---------- Data supplied
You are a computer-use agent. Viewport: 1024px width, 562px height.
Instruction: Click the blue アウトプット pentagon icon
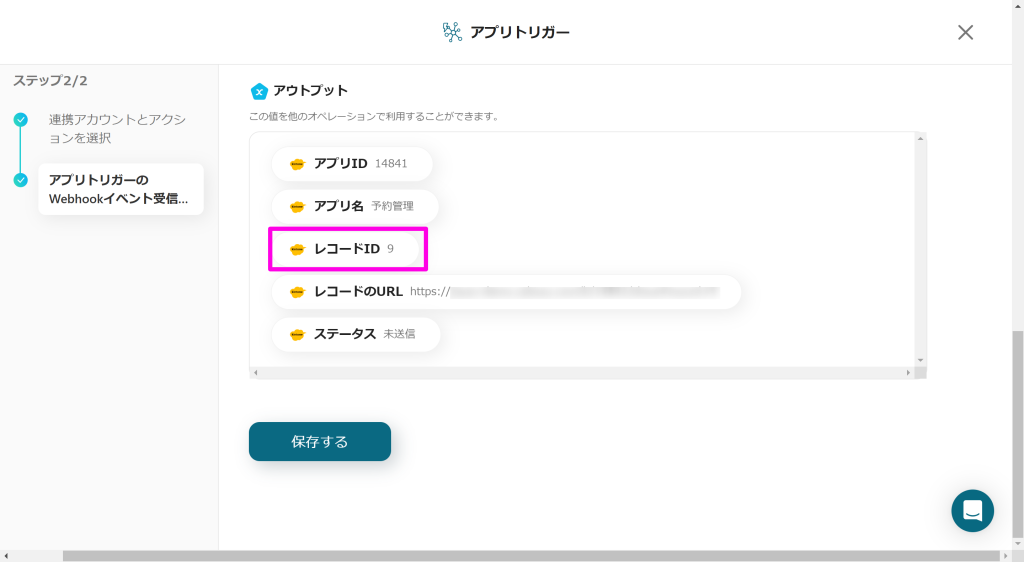(259, 91)
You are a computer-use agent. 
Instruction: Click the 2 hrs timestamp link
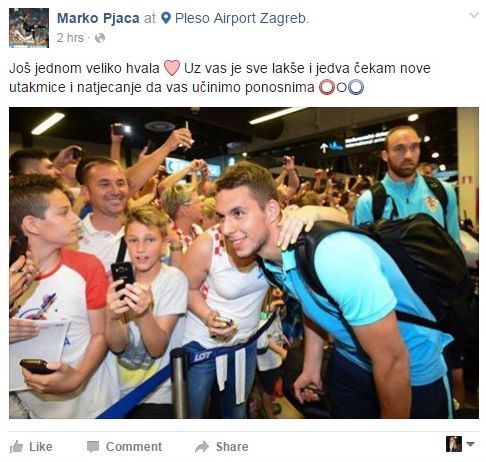pyautogui.click(x=70, y=38)
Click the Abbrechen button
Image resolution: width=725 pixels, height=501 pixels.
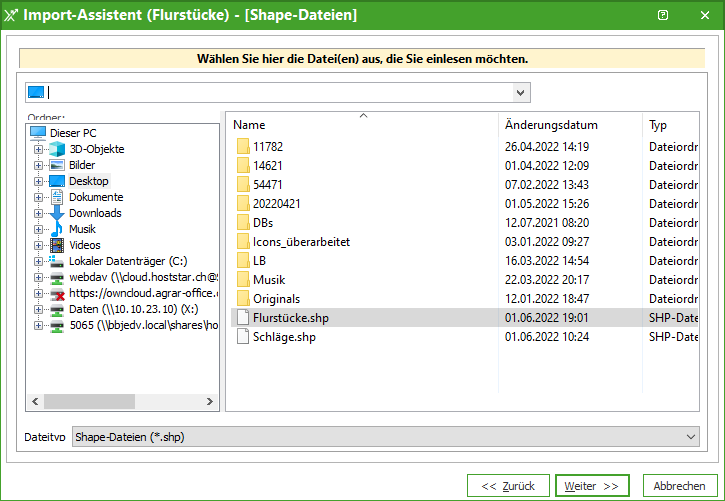(x=680, y=486)
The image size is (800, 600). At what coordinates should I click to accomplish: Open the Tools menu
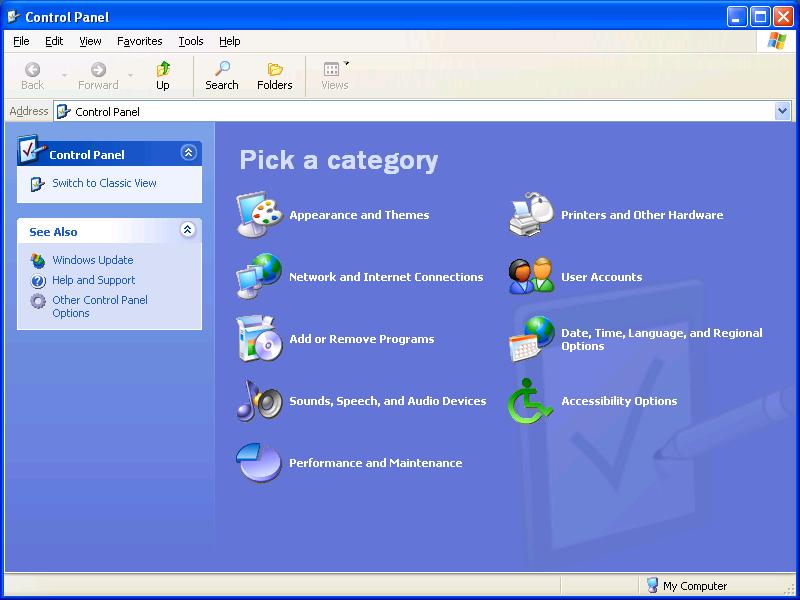(190, 41)
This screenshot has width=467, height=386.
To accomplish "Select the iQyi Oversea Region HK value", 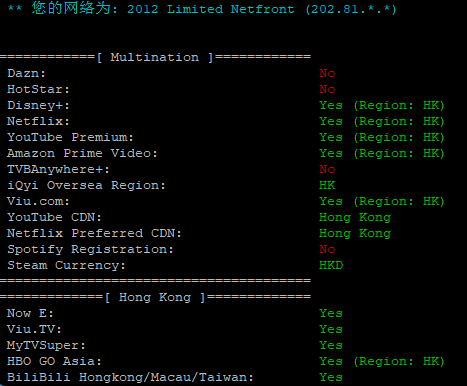I will (327, 185).
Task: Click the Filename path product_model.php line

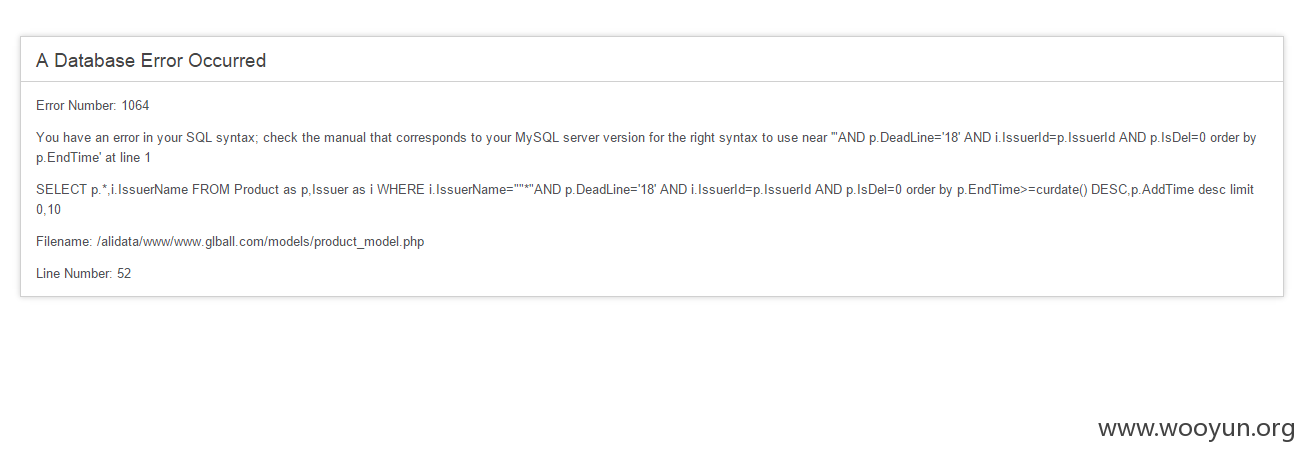Action: pos(230,242)
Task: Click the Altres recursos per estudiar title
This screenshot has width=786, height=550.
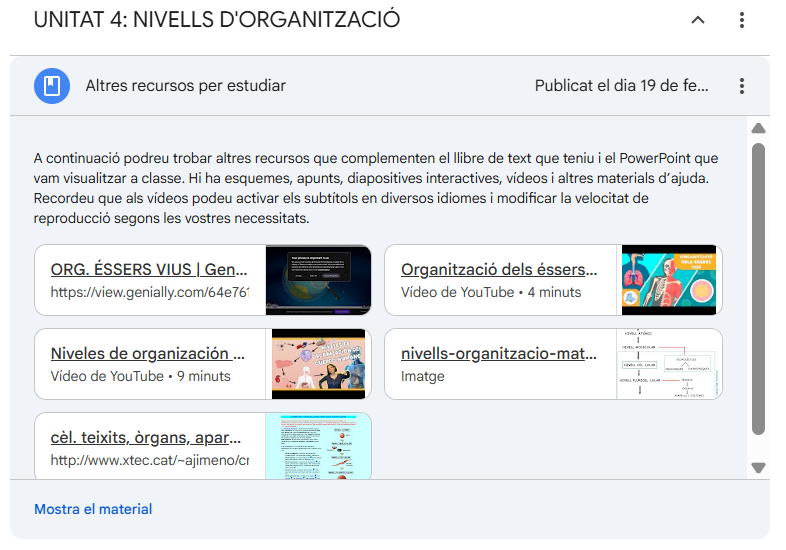Action: pyautogui.click(x=185, y=86)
--------------------
** Exercise goal **
Pictures excluded, transcribe the listing above exactly from the line with "Instruction: Click the blue" through the line with "This screenshot has width=467, height=386.", and no further.

** Result for this exercise **
Instruction: Click the blue アウトプット pentagon icon
(259, 91)
You are a computer-use agent. 
Instruction: Click the 2 hrs timestamp link
pyautogui.click(x=70, y=38)
Click the Abbrechen button
Image resolution: width=725 pixels, height=501 pixels.
(x=680, y=486)
The image size is (800, 600). At what coordinates should I click to accomplish: Open the Tools menu
(190, 41)
This screenshot has width=467, height=386.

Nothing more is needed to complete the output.